■ **What is asked**:
1. Print the stretch of the San Clemente passage from "Before announcing he’s" through "he’ll be gone.", copying it word for word.
2. According to the San Clemente passage, on what date was James's house listed, per Zillow?

■ **Selected text**:
----------------------------------------

James was often a polarizing figure in San Clemente city politics, and has recently been in the spotlight for a proposal to hire private security contractors to police the city’s beaches and ensure no homeless people are sleeping there. 

Before announcing he’s leaving office April 28, he proposed moving into an RV and living throughout the city while using help from nearby homeless assistance groups – something he later told Voice of OC was “tongue in cheek.”

He previously called homeless people criminals.

“They’re not victims, they’re victims of their own doing,” James said at the council’s March meeting. “The people living on our beaches are vagrants, they’re criminals.” 

The council is set to discuss his proposal more next month, by which time he’ll be gone. 

[Read: San Clemente Holds Off on Private Security to Clear Out Homeless People, For Now]

Questions around whether or not James is leaving have been circulating for weeks after his house was listed on April 5 according to Zillow.

----------------------------------------

■ **Data provided**:
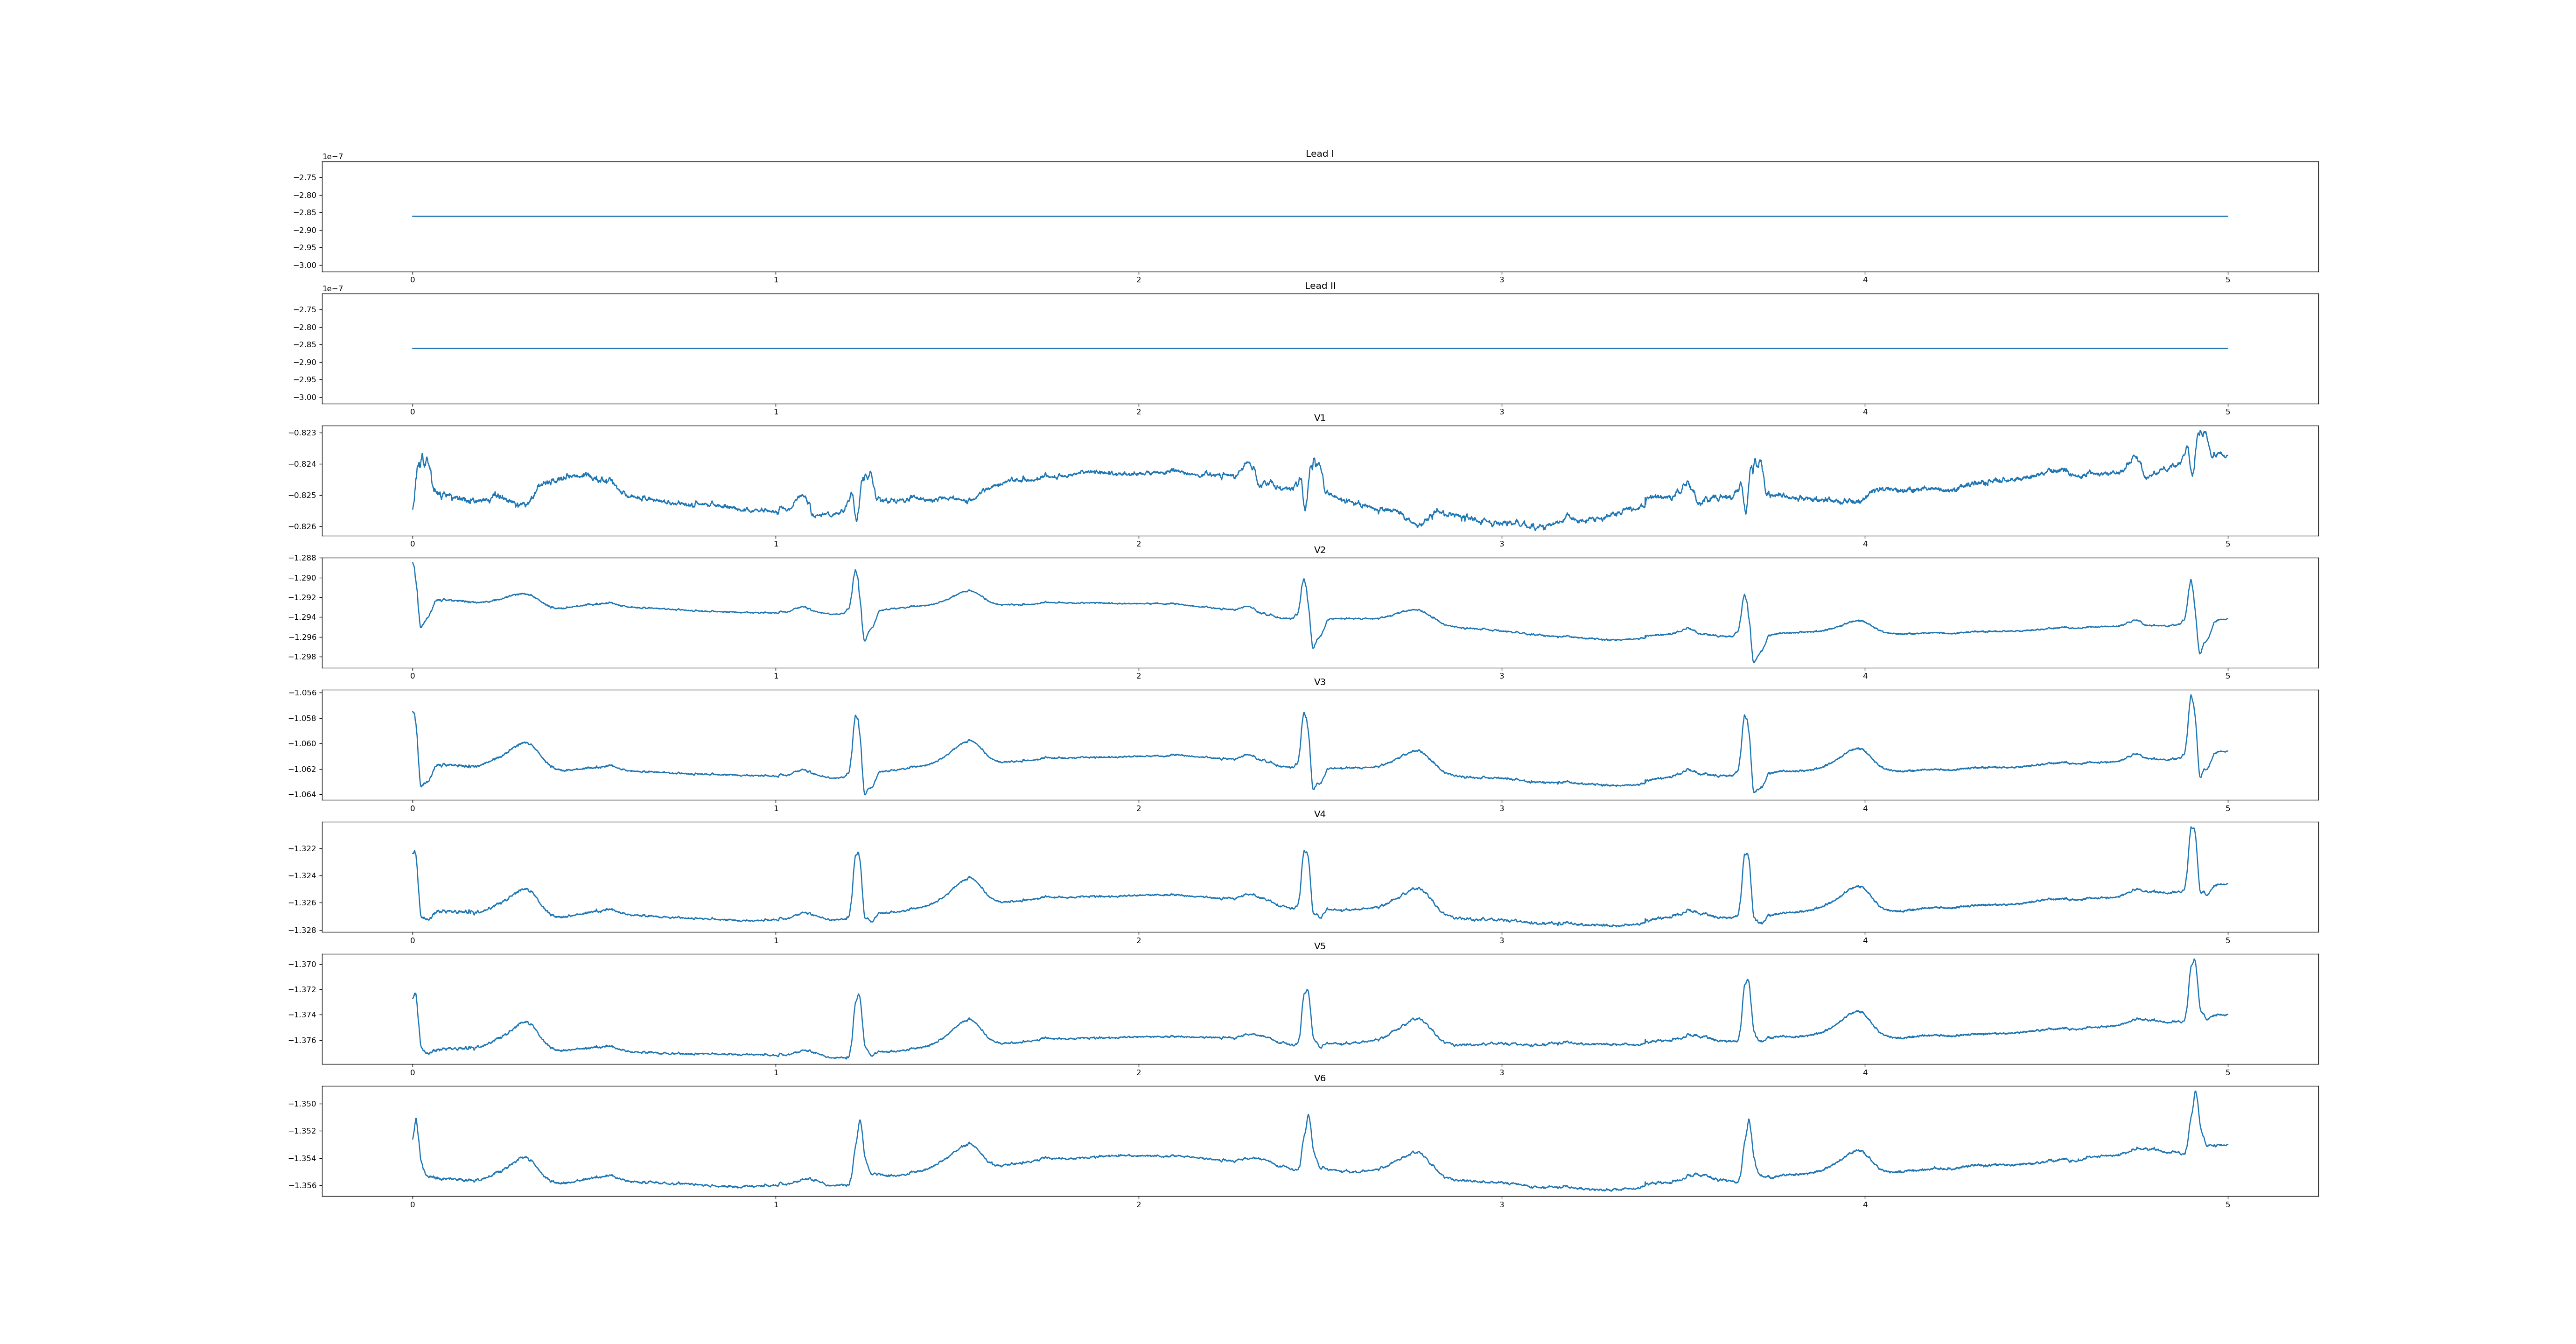The width and height of the screenshot is (2576, 1344).
Task: Click the -1.370 y-axis tick label on V5
Action: coord(302,964)
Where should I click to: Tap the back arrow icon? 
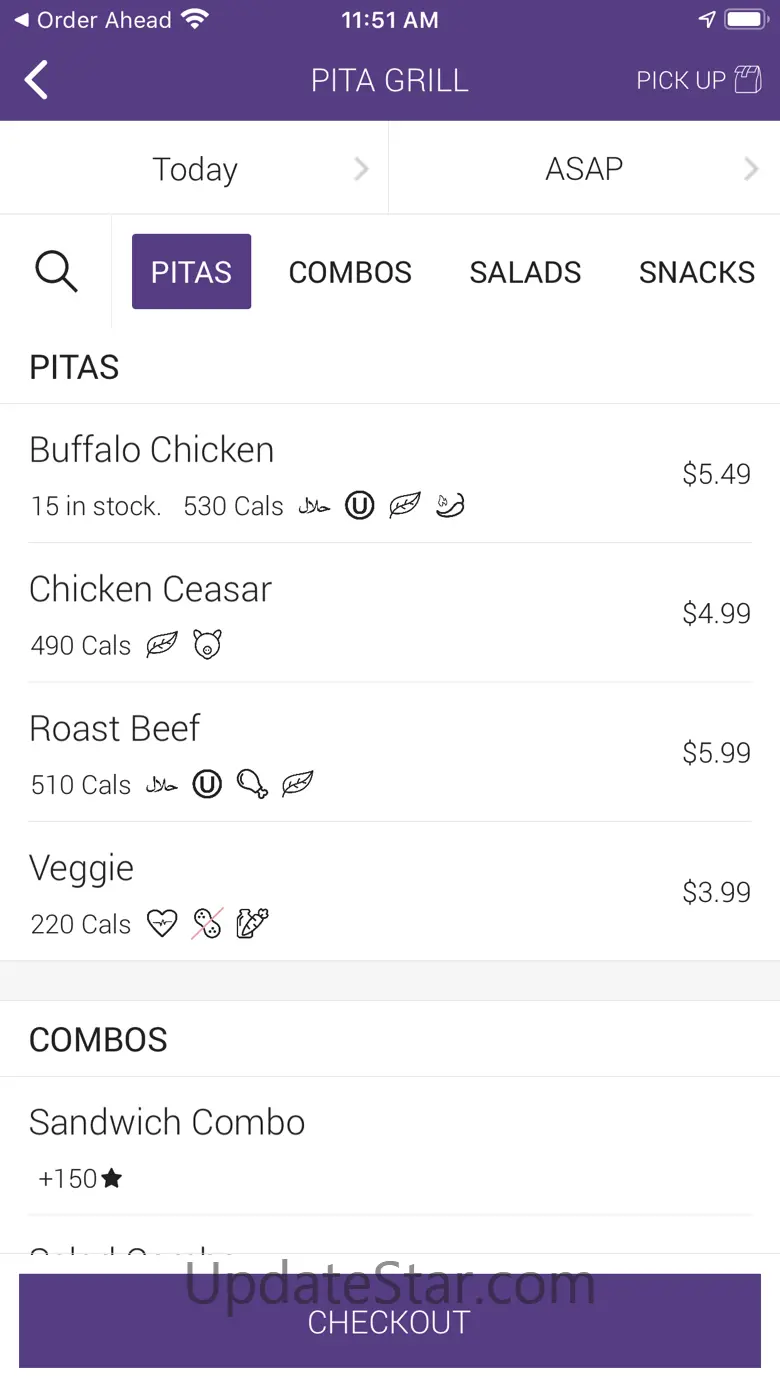pyautogui.click(x=37, y=80)
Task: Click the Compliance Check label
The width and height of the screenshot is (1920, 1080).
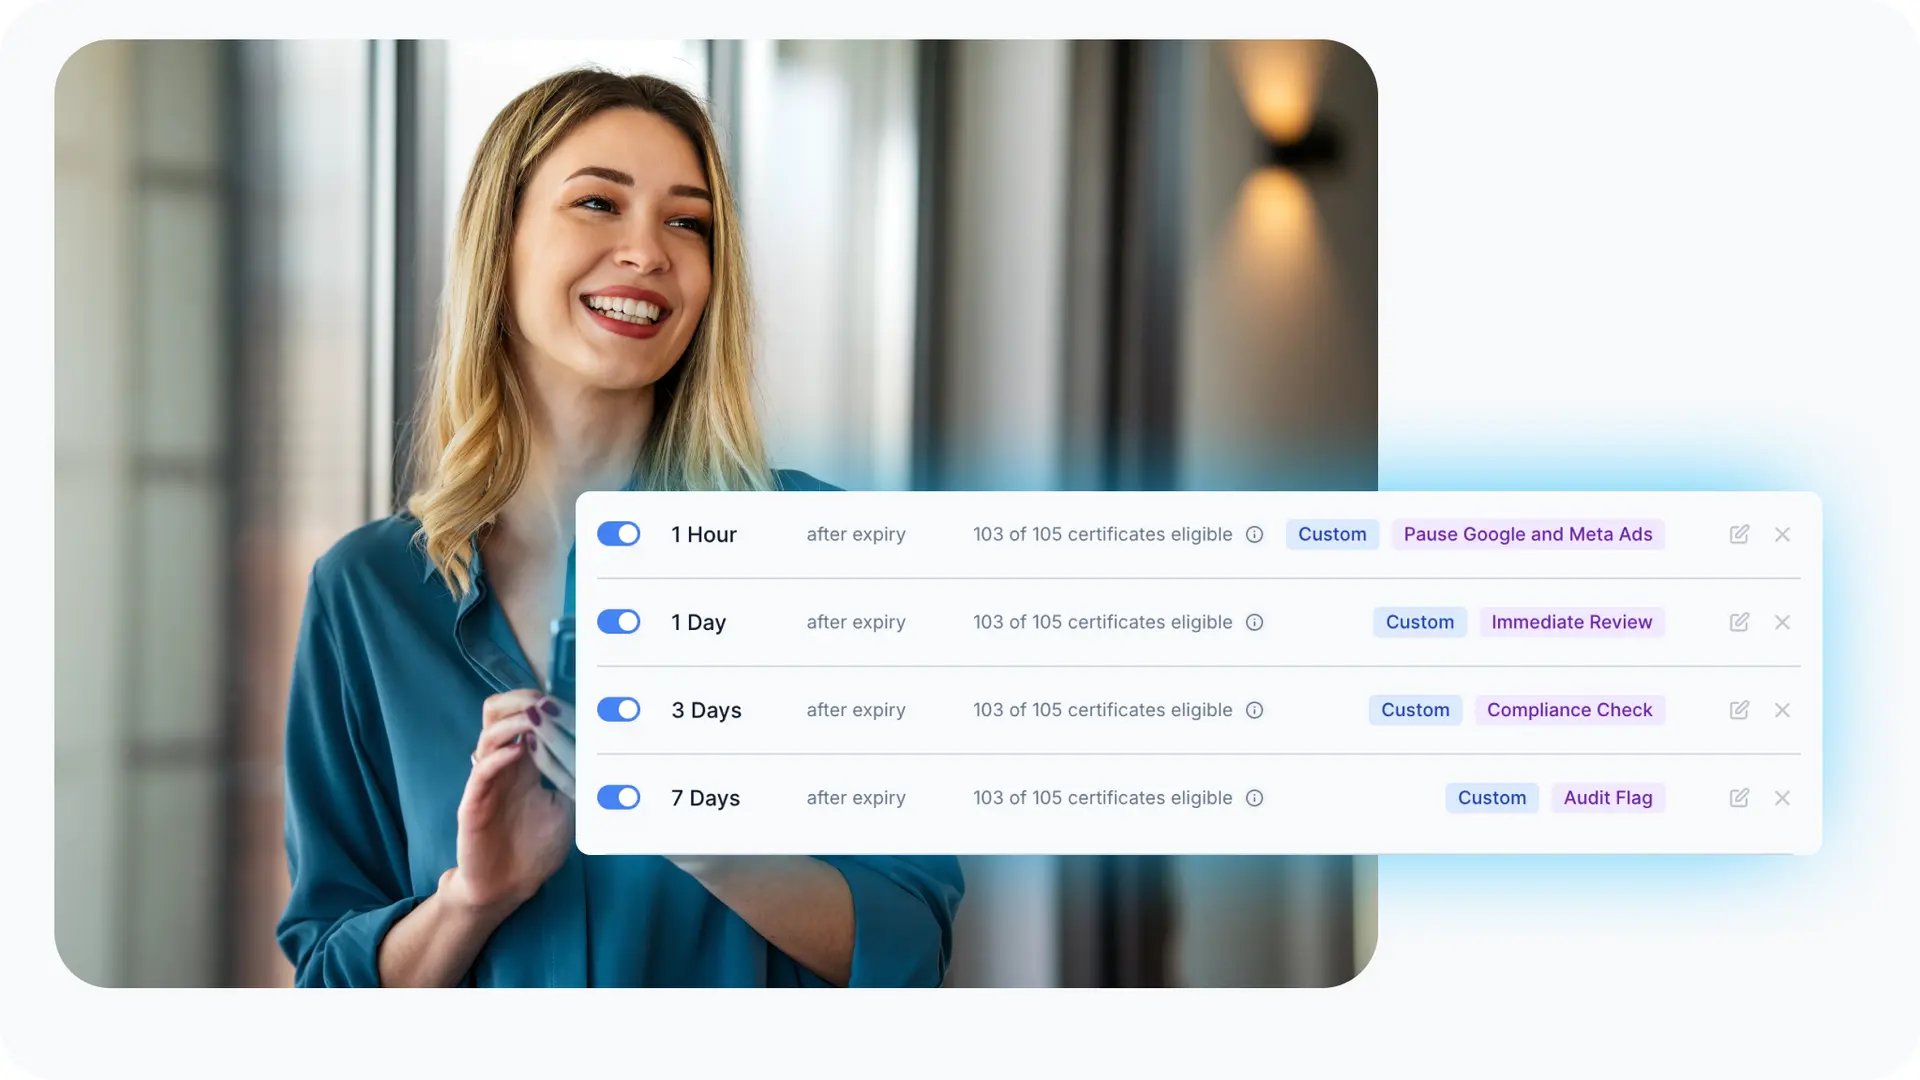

----------------------------------------

■ **Final results**:
1.
Before announcing he’s leaving office April 28, he proposed moving into an RV and living throughout the city while using help from nearby homeless assistance groups – something he later told Voice of OC was “tongue in cheek.”

He previously called homeless people criminals.

“They’re not victims, they’re victims of their own doing,” James said at the council’s March meeting. “The people living on our beaches are vagrants, they’re criminals.” 

The council is set to discuss his proposal more next month, by which time he’ll be gone.

2. April 5